Master Gardener Association of Cape Cod Can Help You Make Sure It Grows Well.

Whether you’re an experienced home gardener who needs a little help with this year’s tomato crop or a relative novice looking to grow herbs in pots on your deck, the Master Gardener Association of Cape Cod can be your go-to resource. “We want to have a presence to guide people to successfully grow their own food,” says Mary Bowker, a master gardener and past president of the association.

Master Gardener Association of Cape Cod was established in 1993 to “help Cape Cod Cooperative Extension bring science-based information from our land grant universities to the public,” explains Russell Norton, the association’s Cooperative Extension representative. Nationally, Cooperative Extension was created by Congress in the early 1900s to give farmers and the general public access to the most current scientific agriculture-related information through land grant universities. Cape Cod Cooperative Extension conducts its programs in collaboration with the University of Massachusetts (UMass), Amherst, and the US Department of Agriculture. The first Master Gardener program was created in 1972 in Washington state by cooperative extension agents to address the specific needs of home gardeners. Gradually the program expanded to all 50 states.
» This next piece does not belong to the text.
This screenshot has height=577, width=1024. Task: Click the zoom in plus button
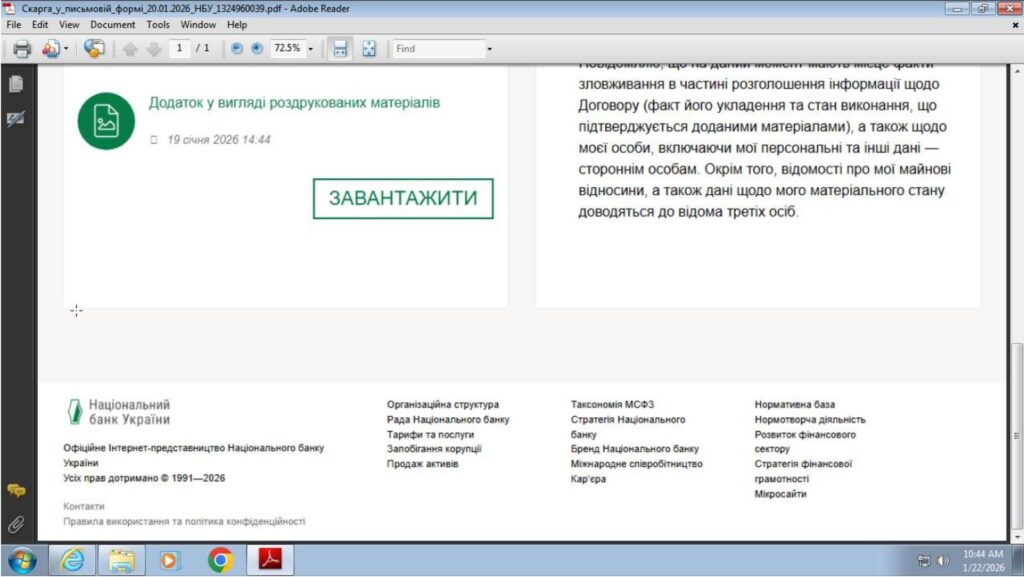tap(257, 48)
To become a Cape Cod Master Gardener requires a 50-hour training course (and there is a test!) and commitment to several hours of volunteer service per year. There are currently around 200 master gardeners on the Cape and, according to president Kathy Bryan, “They want to give back to the community. They learn so much from each other. The knowledge sharing is at a very, very high level.”

Other than its 2020 plant sale — which takes place every spring — the organization, which holds a number of courses, lectures and other events during the year, was able to maintain just about all of its activities throughout the pandemic, though like so many others it had to move a lot of them online. “In March 2020 on the Cape there was a resurgence of people who wanted to grow vegetables,” says Bowker, who lives on a former dairy farm in Sandwich with her husband, Roger, also a Master Gardener. Initially association members worked with parents and children by phone and email. “It took us a while to realize there was a digital universe that we could access,” she says. But once they did, they moved to Zoom, holding more enriching sessions during which they “encouraged [participants] to get a start with doing something they may not have done before but all of a sudden had value.”
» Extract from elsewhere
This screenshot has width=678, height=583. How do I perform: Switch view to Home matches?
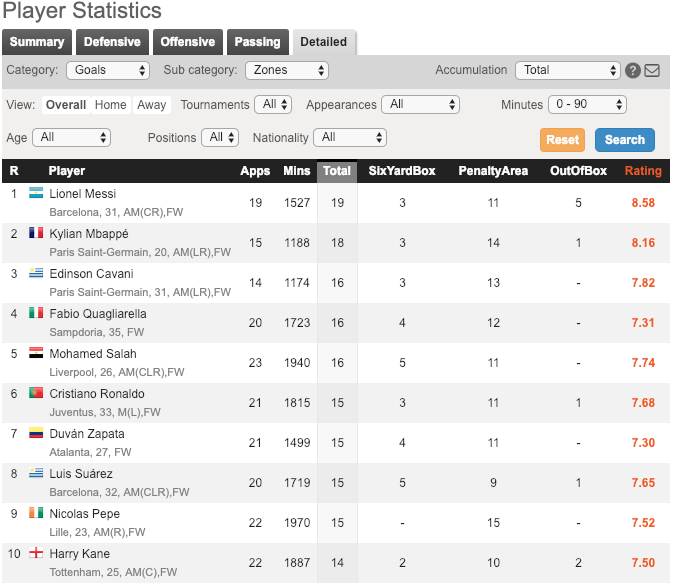110,105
According to the Cape Cod Commission, Bowker explains, the average Cape Cod yard is 50,000 square feet, so people should not feel intimidated. She says those who are not experienced growers can start slowly, with a salad garden, for example. Children can begin with a pizza garden, “so they can grow all of the vegetables they can use in one of their favorite foods.”

Children who have a more serious interest in gardening and growing vegetables might enjoy participating in the Children’s Garden, which is maintained by the Master Gardener Association on a portion of land within the Brewster Conservation Trust. From the first week of May through the last week of August, 16 children between the ages of eight and twelve spend an afternoon a week in the garden; eight on Tuesdays and eight on Thursdays. Each child has his or her own bed, roughly 18 feet by 4 feet, and each is assigned to a mentor. All of the mentors are Master Gardeners.

“Early in the year we try to guide [the children] to put seeds in the ground that will come up rather quickly, so they will have that thrill,” says committee co-chair Chris Harrington. Every child gets two tomato plants. The rest of the garden is up to what they and their mentors want to plant. In addition to tomatoes and radishes — one of the early crops — peas, squash and beans are favorites. Some of the children like to add flowers to their gardens as well.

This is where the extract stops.